ビーストマスター (Bīsuto Masutā)
- Genre: Comedy, romance
- Written by: Kyousuke Motomi
- Published by: Shogakukan
- English publisher: NA: Viz Media;
- Imprint: Flower Comics
- Magazine: Betsucomi
- Original run: September 2006 – February 2007
- Volumes: 2

= Beast Master (manga) =

Japanese shōjo manga series by Kyousuke Motomi

Beast Master (ビーストマスタ, Bīsuto Masutā) is a Japanese shōjo manga series written and illustrated by Kyousuke Motomi. The story follows the relationship between Yuiko, an animal lover, and Leo, a childish young man who has problems adapting because everyone considers him a beast. It was serialized in Shogakukan's Betsucomi magazine from September 2006 to February 2007. Shogakukan later collected the individual chapters into two bound volumes under the Flower Comics imprint.

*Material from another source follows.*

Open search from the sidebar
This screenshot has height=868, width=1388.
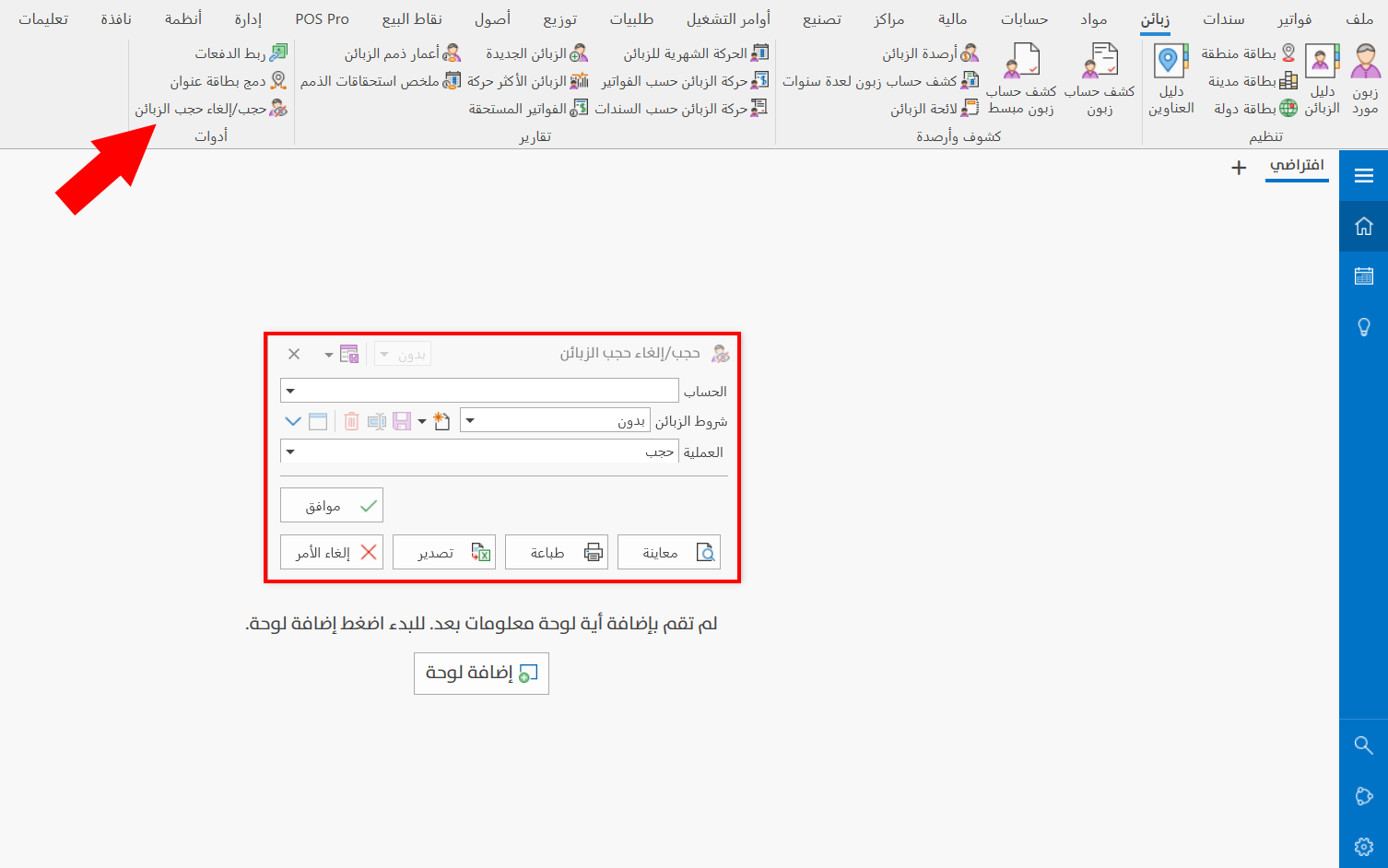(1364, 745)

Viz Media licensed the series for an English-language release in North America.

==Plot==
Yuiko Kubozuka is a high school student who loves animals, though unfortunately, animals hate her and flee from her whenever possible. When Leo Aoi, a strange student with a terrifying expression, transfers to Yuiko's class, she is surprised to learn that he is actually innocent and sweet-natured and animals are easily drawn to him. However, when attacked, Leo unconsciously becomes as violent as a bloodthirsty animal.

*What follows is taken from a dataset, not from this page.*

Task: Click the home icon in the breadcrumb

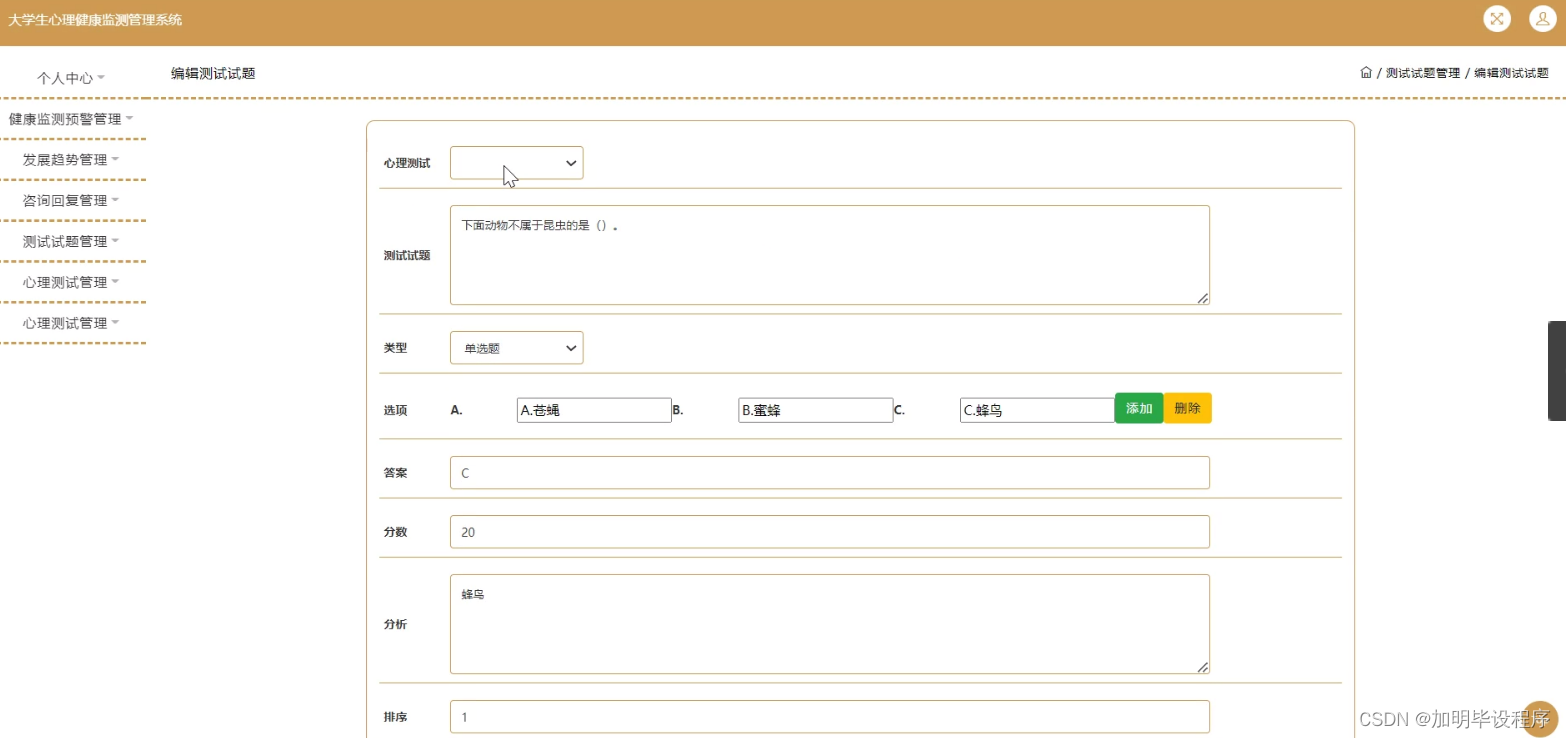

Because Yuiko is the first to see beyond his frightening expressions, Leo quickly becomes strongly attached to Yuiko, who is his first friend. They fall in love with one another, but circumstances regarding Leo's family situation threaten to separate them.

==Characters==
- Yuiko Kubozuka (窪塚 結子, Kubozuka Yuiko)
 A 17-year-old girl who loves animals, though they are fearful of her because of her overly-loving approach to them. She is easy-going and well-liked by her peers. One day, she meets Leo Aoi when she chases a lost cat up the tree (because of her overly adoring nature) and he saves it. The two almost immediately develop a close relationship, mainly because she is the only person who is not scared of him. She accepts Leo's secret and becomes the only person able to tame him. She soon comes to love him. In school, she is known as the "Beast Master" for her ability to contain Leo. Her father is a veterinarian and her family runs a veterinary clinic.
- Leo Aoi (蒼井 礼央, Aoi Reō)
 A 17 going on 18-year-old boy whose sharp eyes resemble those of a beast. Despite his looks, he is cute and childish. He cares deeply for Yuiko as she is his first friend and he soon falls in love with her. When Leo sees blood, his animalistic alter-ego emerges. In these moments, Yuiko is the only person able to stop him without resorting to tranquilizer darts. Leo is clueless about many things because he has been living in remote locations for most of his life. He is forced to move around because of threatening relatives who want the large inheritance of 120 billion yen he is revealed to have later in the series. His father arrives to move him shortly after an attack by one of his relatives, but instead of running, he comes back to Yuiko.
- Kyle Tokizaburō Rosenburg (カイル・時三郎・ローゼンバーグ, Kairu Tokizaburo Rōzenbaagu)
 Kyle is Leo's caretaker and he loves him greatly. He was originally the secretary of Leo's late grandfather, from whom Leo receives his inheritance. He used to be in the military, which may explain his strength. His character provides a great deal of the manga's humor.

==Manga==
Beast Master was written and illustrated by Kyousuke Motomi. It was serialized in Shogakukan's monthly shōjo manga magazine Betsucomi from the October 2006 issue (released in September) to the March 2007 issue (released in February). The individual chapters were collected into two tankōbon (bound volumes) by publisher Shogakukan.

The series is licensed for an English-language release in North America by Viz Media. It is also licensed in Taiwan by Ever Glory Publishing, in France by Kazé Manga, in Italy by Flashbook Edizioni, and in Poland by Waneko.

| No. | Original release date | Original ISBN | North American release date | North American ISBN |
| 1 | February 26, 2007 | 9784091308542 | November 3, 2009 | 1-4215-3201-8 |
| Contains chapters 1–4, plus one short bonus story ("Fly") |
Overzealous animal lover Yuiko Kubozuka becomes friends with Leo Aoi, a boy who looks like a crazy animal with wild eyes but a special connection with animals. However, her resolve is tested when she learns that while Leo is actually quite gentle, he goes berserk whenever he sees blood.
| 2 | July 27, 2007 | 9784091311580 | February 2, 2010 | 1-4215-3202-6 |
| Contains chapters 5–7, plus one short bonus story ("Summer Cactus Surprise") |
Leo's 18th birthday is around the corner, but celebrating seems impossible as someone is after Leo's life. Leo must overcome the dangers of his past or the beast-like boy will be separated from his beloved "master" forever.